Le président des États-Unis, Donald Trump, a affirmé dimanche que la prise de contrôle du Groenland constituait une nécessité stratégique majeure pour Washington. Lors d’un échange avec la presse à bord d’Air Force One, alors qu’il regagnait la capitale fédérale, le chef de l’État américain a justifié cette ambition par l’urgence d’empêcher la Russie ou la Chine de s’implanter dans ce territoire arctique du Danemark.
Selon les déclarations rapportées par l’agence Anadolu, le dirigeant américain estime que le Groenland devrait accepter cet accord pour assurer sa propre sécurité et son avenir. Donald Trump a averti que l’absence d’action américaine laisserait le champ libre à ses rivaux géopolitiques, une éventualité qu’il s’est engagé à empêcher durant son mandat.
Le président a précisé la nature exacte de ses intentions, écartant toute idée d’arrangement temporaire ou de location. Il a insisté sur la volonté de procéder à une acquisition permanente, soulignant que la simple présence de bases militaires américaines ne suffisait plus et qu’il fallait obtenir le « titre de propriété » officiel du territoire.

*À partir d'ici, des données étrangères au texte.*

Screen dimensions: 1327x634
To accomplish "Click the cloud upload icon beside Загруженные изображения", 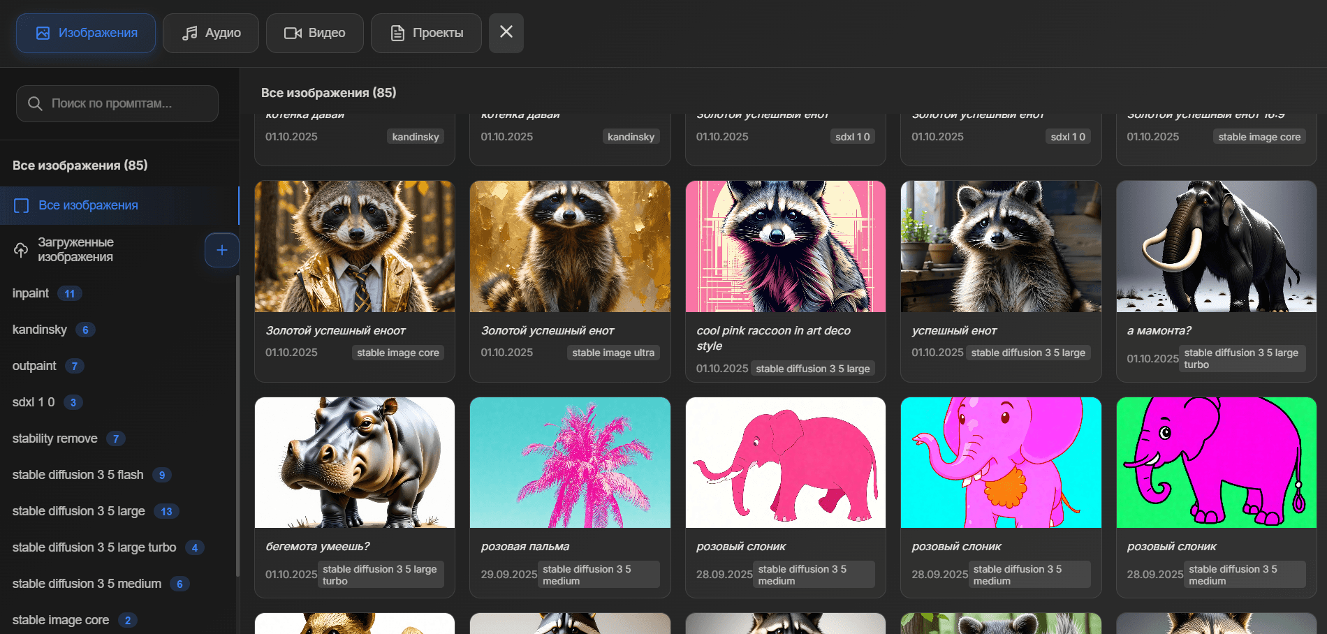I will [x=21, y=250].
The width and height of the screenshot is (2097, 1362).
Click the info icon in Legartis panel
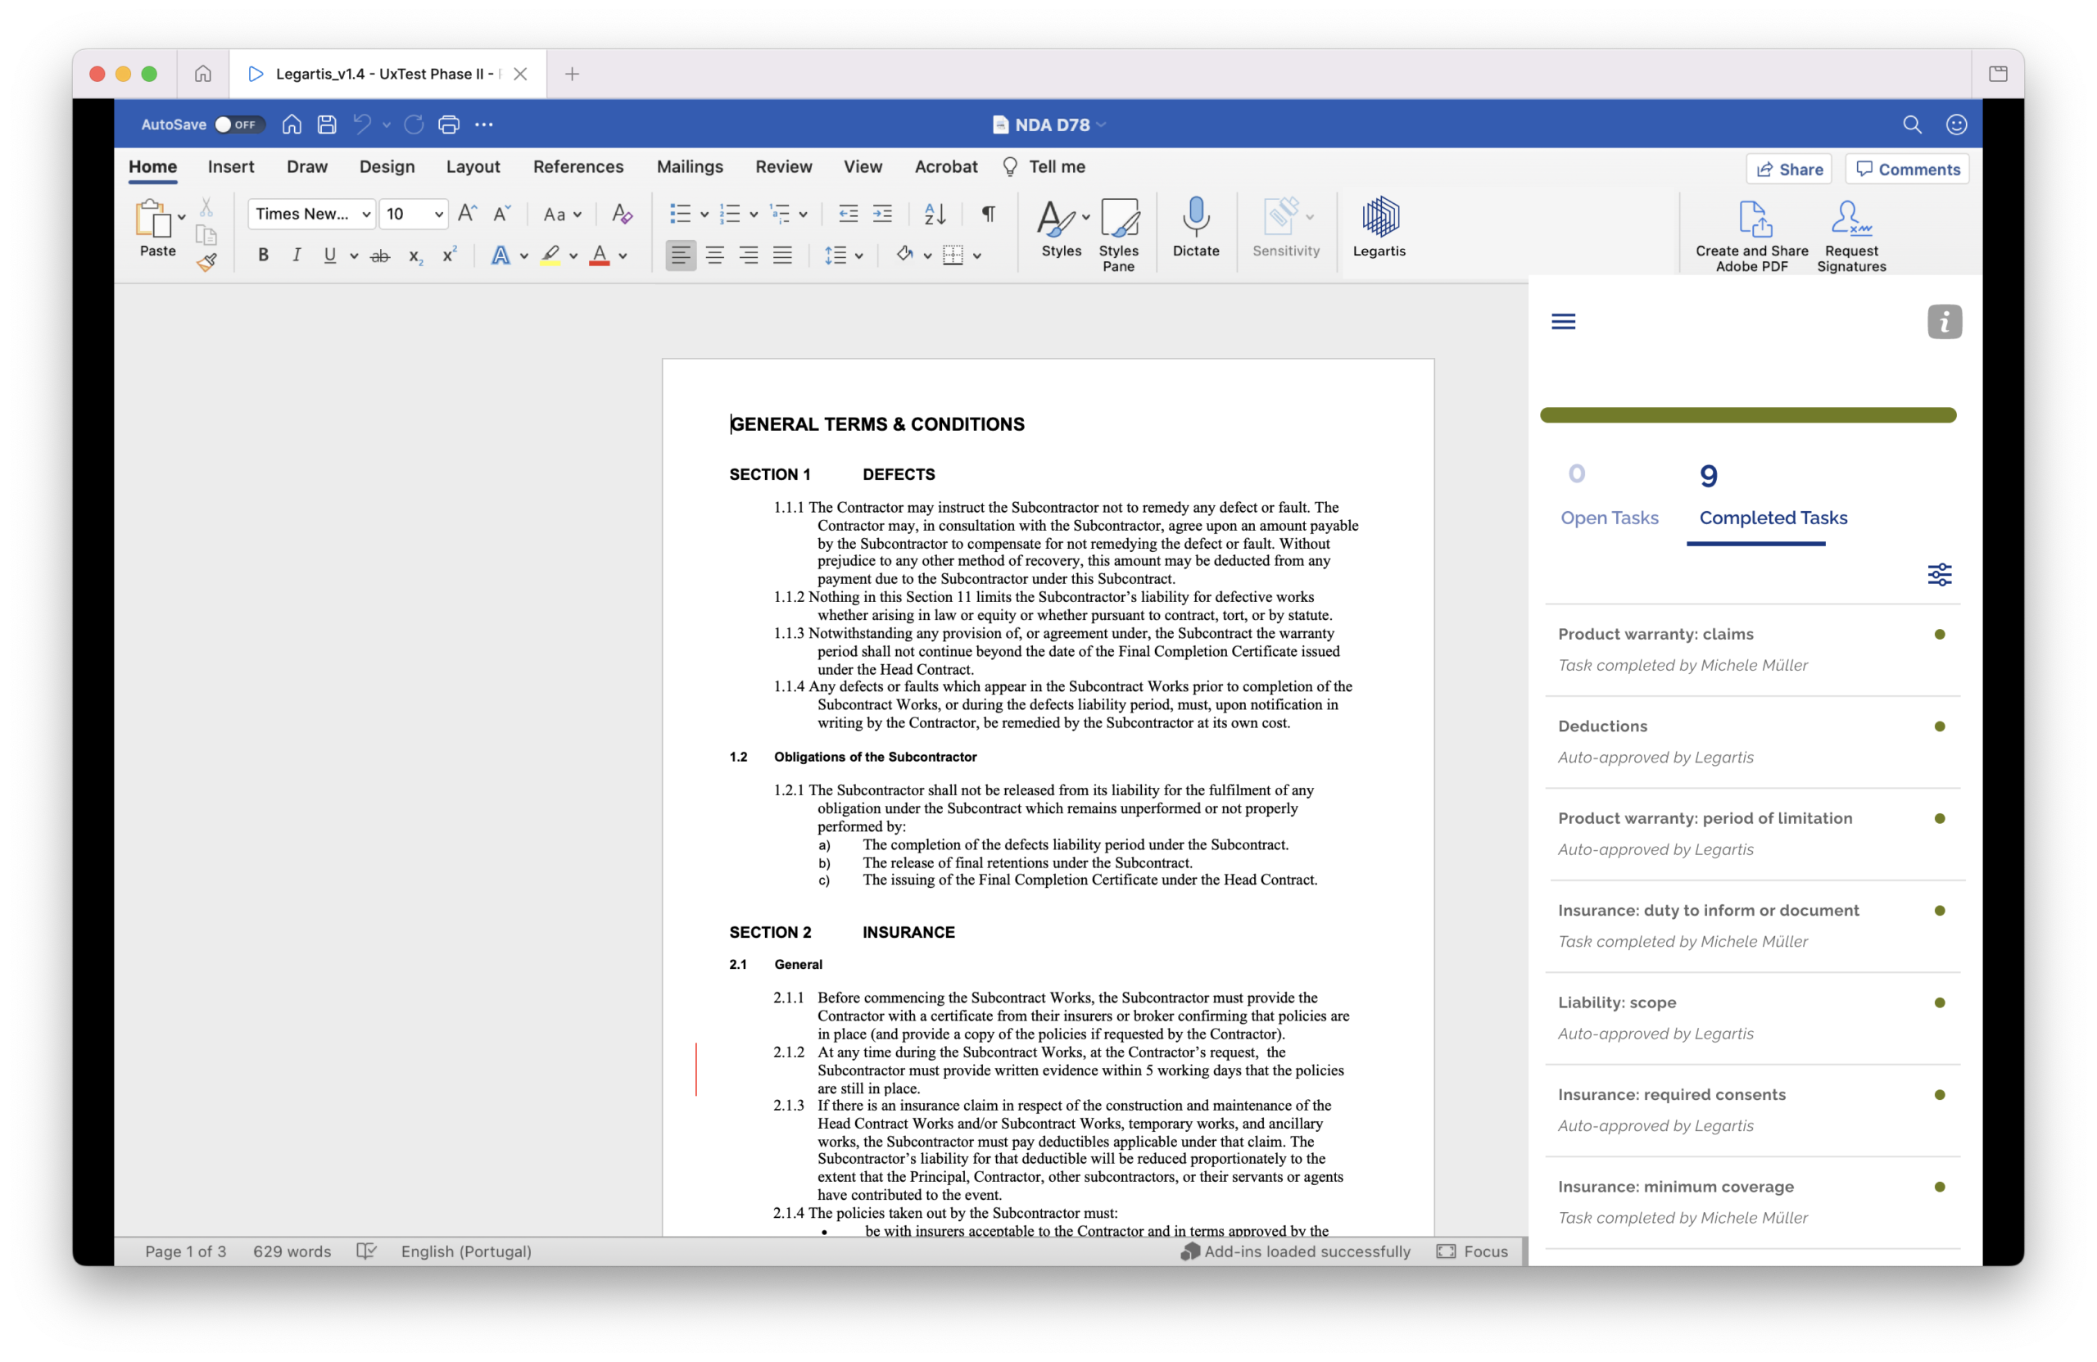click(x=1944, y=322)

Cette posture offensive de l’administration américaine provoque des remous chez les alliés européens, notamment au Royaume-Uni où des voix s’élèvent pour dénoncer ces ambitions. La crainte de voir la question se régler par la force ou par une pression diplomatique intense mobilise les chancelleries occidentales.
Face à ces déclarations, d’autres partenaires de l’OTAN ont également réagi fermement. L’Allemagne a notamment rappelé l’importance du respect de la souveraineté territoriale, rejetant toute logique d’appropriation unilatérale au profit d’une coopération sécuritaire renforcée dans l’Arctique.